Data breaches and cyber-attacks could compromise our intellectual property or other sensitive information and cause significant damage to our business and reputation.

In the ordinary course of our business, we maintain sensitive data on our networks, including our intellectual property and proprietary or confidential business information relating to our business and that of our customers and business partners. The secure maintenance of this information is critical to our business and reputation. We believe that companies in the technology industry have been increasingly subject to a wide variety of security incidents, cyber-attacks and other attempts to gain unauthorized access. Our network and storage applications may be subject to unauthorized access by hackers or breached due to operator error, malfeasance or other system disruptions. In some cases, it is difficult to anticipate or immediately detect such incidents and the damage caused thereby. These data breaches and any unauthorized access or disclosure of our information or intellectual property could compromise our intellectual property and expose sensitive business information. Cyber-attacks could also cause us to incur significant remediation costs, disrupt key business operations and divert attention of management and key information technology resources. These incidents could also subject us to liability, expose us to significant expense and cause significant harm to our reputation and business.

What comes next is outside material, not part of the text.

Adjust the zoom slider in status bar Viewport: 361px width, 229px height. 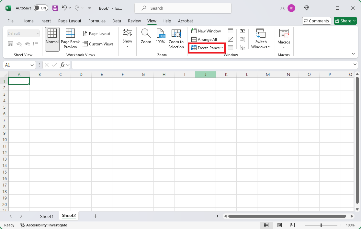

Uncertainties involving the ordering and shipment of our products could materially adversely affect us.

We typically sell our products pursuant to individual purchase orders. We generally do not have long-term supply arrangements with our customers or minimum purchase requirements except that orders generally must be for standard pack quantities. Generally, our customers may cancel orders for standard products more than 30 days prior to shipment without incurring significant fees. We base our inventory levels in part on customers’ estimates of demand for their products, which may not accurately predict the quantity or type of our products that our customers will want in the future or ultimately end up purchasing. Our ability to forecast demand is even further complicated when we sell indirectly through distributors, as our forecasts for demand are then based on estimates provided by multiple parties.

PC and consumer markets are characterized by short product lifecycles, which can lead to rapid obsolescence and price erosion. In addition, our customers may change their inventory practices on short notice for any reason. We may build inventories during periods of anticipated growth, and the cancellation or deferral of product orders or overproduction due to failure of anticipated orders to materialize, could result in excess or obsolete inventory, which could result in write-downs of inventory and an adverse effect on gross margins.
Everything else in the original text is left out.